Monday 9. December 2019
#157 - February 2013

 

Medical Devices under scrutiny

 

There are currently around half a million Medical Devices on the market, ranging from corrective glasses and contact lenses, to X-ray machines, pacemakers and in vitro diagnosis devices. But are they really safe?


Thinking about breast augmentation with silicone implants? Many consumers would now think twice after the fraud case that struck public opinion about a couple of years ago involving a French manufacturer, PIP, accused of putting into the global market faulty breast implants made of sub-standard industrial silicone with abnormally high rupture rates. In France, the implants had to be recalled and PIP was forced into liquidation with huge losses. Nevertheless, the case damaged the confidence of patients and of consumers at large to an extent hard to restore.

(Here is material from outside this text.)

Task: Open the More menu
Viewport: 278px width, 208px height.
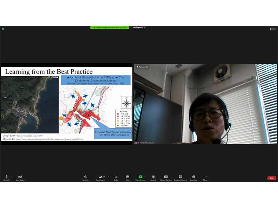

This case was pinpointed in September last by the European Commission when commenting on the opportunity for its then just launched proposals for a new regulation on medical devices – MD (which will replace Directive 90/385/EEC regarding active implantable medical devices and Directive 93/42/EEC regarding medical devices) and for a new regulation on in vitro diagnostic medical devices – IVDMD (to replace Directive 98/79/EC regarding in vitro diagnostic medical devices).

 

Extending and clarifying the scope of legislation and other major innovations

There are currently around half a million MD and IVDMD on the market, comprising products ranging, respectively, from corrective glasses and contact lenses to highly sophisticated life-support machines; and from tests of cholesterol level to reagents to detect HIV.  The Commission’s proposals firstly aim at extending and clarify the scope of these two EU legal instruments. Implants for aesthetic purposes are now included. Tests which provide information about predisposition to a medical condition or a disease (e. g. genetic tests) or tests providing information to predict treatment response or reactions (e.g. companion diagnosis), two major tools for personalised medicine, are now clearly considered to be IVDMD.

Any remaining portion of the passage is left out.